第54話 今のお前は……誰なんだ。

「スキルを使いたいんだ! 魔力を……アルの力を貸してくれ!」


 乱暴に腕をつかまれて俺は顔をしかめた。痛かったというのもある。でも、それよりもユウキの表情に異様なものを感じたのだ。


「スキルを……〝すーぱーのたなか〟を使って何を錬成だか召喚だかするつもりだよ」


 いつものユウキ相手ならそんなこと聞かずににやりと笑って手を差し出す。でも、今のユウキはあまりにも必死過ぎるというか鬼気迫るというか。ろくでもないことをしでかそうとしている雰囲気がある。何も聞かずに〝貸してやる〟と言う気にはならない。

 案の定――。


「大地だよ、大地に決まってるだろ!」


 ユウキはそう叫んだ。


「……〝だいち〟」


「前に話しただろ」


「〝さんどいっち〟をいっしょに作ったっていう?」


「そう、その大地!」


 俺の顔を真っ直ぐに見て笑顔でうなずいたあと――。


「何をするにもいっしょだった一番の親友」


 ユウキは満面の笑顔でそう言った。いつもは乳兄弟の兄担当みたいな顔をするくせに今のユウキは弟担当みたいな甘ったれた顔をしている。

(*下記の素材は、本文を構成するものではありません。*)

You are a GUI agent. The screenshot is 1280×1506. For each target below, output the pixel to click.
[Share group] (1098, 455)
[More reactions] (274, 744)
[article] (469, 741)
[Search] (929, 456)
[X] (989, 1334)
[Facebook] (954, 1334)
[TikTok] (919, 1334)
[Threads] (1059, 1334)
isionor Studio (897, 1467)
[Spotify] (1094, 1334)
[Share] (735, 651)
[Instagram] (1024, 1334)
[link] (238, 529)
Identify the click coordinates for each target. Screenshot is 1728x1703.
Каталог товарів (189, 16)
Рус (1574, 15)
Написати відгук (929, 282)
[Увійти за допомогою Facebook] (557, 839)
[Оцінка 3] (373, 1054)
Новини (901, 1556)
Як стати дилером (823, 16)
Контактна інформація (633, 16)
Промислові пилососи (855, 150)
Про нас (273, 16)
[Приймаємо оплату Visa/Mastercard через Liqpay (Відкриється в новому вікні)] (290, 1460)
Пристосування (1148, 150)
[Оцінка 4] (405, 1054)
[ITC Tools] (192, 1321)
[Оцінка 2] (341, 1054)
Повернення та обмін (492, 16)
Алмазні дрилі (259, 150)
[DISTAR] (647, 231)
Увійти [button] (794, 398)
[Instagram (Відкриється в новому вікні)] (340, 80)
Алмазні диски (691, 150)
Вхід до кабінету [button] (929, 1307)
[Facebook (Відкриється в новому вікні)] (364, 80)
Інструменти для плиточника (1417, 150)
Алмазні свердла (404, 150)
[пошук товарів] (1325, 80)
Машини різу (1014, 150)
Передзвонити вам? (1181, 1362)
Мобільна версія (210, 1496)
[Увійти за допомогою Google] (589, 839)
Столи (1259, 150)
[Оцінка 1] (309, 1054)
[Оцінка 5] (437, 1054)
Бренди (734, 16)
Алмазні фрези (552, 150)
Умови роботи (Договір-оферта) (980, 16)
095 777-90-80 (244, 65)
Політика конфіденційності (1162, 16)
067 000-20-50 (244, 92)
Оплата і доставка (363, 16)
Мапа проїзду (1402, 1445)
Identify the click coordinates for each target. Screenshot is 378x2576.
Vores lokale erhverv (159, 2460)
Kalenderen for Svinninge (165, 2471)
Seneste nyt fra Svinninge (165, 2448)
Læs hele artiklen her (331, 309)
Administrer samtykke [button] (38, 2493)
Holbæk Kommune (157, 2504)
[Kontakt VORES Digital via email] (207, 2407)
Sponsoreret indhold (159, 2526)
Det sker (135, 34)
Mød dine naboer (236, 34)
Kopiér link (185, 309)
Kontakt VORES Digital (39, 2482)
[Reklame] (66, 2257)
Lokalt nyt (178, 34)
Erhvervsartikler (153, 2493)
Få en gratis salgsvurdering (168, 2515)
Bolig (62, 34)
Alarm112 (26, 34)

「もしかしたら大地だけじゃなくてあの日、スーパーのタナカにいた人たちみんなを錬成だか召喚だかできるかもしれないけど……あの日、スーパーのタナカにいたってはっきりわかるのは大地だけだから。だから、まずは大地を錬成だか召喚だかしたいんだ」


「……」


「多分、きっと、俺が転生したのはこのためだったんだ。スキル〝スーパーのタナカ〟を使えるようになったのは大地をこの世界に錬成だか召喚だかするため。生き返らせるためだったんだよ!」


 俺がどんな表情をしているかなんて少しも見ないでユウキはひらめいた〝素晴らしい考え〟をまくし立てる。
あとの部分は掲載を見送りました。